*TASK PROMPT*
Could you copy each line of the listing below that has the word "System"?

*EXTRACTED ENTRIES*

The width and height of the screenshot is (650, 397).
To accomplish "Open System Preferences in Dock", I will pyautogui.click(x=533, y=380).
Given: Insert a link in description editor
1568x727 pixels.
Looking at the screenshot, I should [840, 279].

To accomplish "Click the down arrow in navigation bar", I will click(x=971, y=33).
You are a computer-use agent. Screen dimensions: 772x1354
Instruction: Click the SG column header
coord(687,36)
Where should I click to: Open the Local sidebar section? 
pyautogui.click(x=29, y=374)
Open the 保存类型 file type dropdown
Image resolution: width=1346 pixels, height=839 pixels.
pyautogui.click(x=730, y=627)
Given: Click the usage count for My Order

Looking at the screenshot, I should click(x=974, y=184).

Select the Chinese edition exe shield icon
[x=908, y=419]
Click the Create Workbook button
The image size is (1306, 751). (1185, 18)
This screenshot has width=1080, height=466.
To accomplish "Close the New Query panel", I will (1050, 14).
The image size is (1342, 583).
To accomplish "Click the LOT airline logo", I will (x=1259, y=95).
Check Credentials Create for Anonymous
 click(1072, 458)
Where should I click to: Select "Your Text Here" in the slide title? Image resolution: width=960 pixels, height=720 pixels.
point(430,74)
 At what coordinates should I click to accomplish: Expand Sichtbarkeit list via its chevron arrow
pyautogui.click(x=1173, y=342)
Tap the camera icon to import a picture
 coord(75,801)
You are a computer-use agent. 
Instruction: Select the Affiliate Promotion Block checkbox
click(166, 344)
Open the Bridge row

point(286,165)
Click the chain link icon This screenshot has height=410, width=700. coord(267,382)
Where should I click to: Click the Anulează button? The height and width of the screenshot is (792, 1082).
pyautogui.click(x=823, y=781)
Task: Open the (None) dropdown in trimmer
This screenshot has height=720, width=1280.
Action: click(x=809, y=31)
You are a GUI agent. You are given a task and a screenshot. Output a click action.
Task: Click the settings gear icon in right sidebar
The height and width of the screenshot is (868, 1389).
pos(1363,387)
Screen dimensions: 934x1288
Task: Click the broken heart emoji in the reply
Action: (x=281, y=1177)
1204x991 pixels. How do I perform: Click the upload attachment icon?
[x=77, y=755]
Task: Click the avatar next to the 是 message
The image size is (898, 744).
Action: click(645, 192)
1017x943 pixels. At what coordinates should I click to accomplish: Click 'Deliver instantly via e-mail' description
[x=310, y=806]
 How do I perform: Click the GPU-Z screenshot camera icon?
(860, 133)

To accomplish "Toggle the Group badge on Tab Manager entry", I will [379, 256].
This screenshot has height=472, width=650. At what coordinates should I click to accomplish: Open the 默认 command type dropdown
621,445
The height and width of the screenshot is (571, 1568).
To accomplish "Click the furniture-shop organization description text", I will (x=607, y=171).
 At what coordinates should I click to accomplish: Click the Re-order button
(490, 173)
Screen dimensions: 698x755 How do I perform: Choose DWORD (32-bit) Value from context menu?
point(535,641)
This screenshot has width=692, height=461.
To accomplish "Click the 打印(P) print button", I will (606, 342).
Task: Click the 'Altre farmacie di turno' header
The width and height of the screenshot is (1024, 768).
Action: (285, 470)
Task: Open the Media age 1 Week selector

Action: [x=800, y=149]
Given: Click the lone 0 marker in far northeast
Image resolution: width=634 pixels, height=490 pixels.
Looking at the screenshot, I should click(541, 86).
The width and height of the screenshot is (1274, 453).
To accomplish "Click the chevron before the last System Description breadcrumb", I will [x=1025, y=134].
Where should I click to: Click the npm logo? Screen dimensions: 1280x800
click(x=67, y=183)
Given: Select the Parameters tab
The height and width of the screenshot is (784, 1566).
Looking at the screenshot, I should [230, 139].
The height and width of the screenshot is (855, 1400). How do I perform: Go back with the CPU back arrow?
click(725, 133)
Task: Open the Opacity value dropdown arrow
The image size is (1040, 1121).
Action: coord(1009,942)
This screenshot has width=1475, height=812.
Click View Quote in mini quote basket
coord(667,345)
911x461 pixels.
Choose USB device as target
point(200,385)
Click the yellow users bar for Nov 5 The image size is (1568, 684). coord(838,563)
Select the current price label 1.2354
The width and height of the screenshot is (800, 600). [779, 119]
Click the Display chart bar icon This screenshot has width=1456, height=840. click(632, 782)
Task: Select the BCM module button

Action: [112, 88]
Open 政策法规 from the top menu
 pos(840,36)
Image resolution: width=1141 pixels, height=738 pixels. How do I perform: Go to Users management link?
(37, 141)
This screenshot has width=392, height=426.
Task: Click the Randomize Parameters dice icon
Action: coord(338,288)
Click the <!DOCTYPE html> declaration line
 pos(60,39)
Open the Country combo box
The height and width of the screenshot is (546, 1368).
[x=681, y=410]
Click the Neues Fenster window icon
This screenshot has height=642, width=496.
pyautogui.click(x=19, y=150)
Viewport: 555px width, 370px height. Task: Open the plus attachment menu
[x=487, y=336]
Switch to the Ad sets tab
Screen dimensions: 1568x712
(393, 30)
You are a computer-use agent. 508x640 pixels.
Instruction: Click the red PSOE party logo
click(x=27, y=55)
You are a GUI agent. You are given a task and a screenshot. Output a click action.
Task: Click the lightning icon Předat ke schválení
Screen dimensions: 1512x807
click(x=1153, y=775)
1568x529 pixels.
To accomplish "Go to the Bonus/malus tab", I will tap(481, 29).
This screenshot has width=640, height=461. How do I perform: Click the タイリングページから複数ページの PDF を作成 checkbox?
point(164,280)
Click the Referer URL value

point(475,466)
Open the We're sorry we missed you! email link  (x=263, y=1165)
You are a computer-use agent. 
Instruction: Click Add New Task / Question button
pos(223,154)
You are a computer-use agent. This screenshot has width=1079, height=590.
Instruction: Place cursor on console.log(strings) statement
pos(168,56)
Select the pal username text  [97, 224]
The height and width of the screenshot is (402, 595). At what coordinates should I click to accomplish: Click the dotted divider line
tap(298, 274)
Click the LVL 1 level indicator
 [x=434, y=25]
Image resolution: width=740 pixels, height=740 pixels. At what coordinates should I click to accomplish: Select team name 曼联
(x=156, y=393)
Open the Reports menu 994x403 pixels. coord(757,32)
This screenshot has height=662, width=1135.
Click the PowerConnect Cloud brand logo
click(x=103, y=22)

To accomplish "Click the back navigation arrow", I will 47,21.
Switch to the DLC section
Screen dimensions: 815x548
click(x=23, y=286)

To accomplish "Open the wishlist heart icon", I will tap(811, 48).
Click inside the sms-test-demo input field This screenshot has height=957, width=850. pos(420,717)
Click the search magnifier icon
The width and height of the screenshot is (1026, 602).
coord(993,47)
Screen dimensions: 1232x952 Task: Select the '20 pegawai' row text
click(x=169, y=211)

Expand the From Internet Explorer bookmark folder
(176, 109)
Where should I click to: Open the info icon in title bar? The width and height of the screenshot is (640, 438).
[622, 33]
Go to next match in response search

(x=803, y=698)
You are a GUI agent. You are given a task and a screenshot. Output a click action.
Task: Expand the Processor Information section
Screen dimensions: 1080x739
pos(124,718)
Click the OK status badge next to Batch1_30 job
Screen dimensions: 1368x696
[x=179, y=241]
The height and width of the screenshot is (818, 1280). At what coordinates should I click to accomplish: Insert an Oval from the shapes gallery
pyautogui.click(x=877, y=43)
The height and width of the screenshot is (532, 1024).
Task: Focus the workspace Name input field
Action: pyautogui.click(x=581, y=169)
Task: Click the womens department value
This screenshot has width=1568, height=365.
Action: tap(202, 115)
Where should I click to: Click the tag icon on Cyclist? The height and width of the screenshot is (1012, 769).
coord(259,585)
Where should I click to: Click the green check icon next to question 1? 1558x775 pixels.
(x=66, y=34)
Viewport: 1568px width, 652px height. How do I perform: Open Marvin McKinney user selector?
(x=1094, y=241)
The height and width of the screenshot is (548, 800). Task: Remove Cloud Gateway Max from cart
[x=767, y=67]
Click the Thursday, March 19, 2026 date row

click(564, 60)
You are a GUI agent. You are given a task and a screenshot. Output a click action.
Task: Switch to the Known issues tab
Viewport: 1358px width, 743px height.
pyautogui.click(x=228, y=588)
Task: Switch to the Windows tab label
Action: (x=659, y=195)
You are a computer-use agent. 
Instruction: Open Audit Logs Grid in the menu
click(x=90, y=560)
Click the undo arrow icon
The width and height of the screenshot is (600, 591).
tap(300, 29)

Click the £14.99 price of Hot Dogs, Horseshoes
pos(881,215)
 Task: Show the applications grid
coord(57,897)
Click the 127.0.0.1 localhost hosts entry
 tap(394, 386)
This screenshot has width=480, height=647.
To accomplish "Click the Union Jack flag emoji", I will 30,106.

*ANSWER TO THE EXERCISE*
To accomplish "Open System Preferences in Dock", I will pyautogui.click(x=533, y=380).
To accomplish "Click the chevron before the last System Description breadcrumb", I will [x=1025, y=134].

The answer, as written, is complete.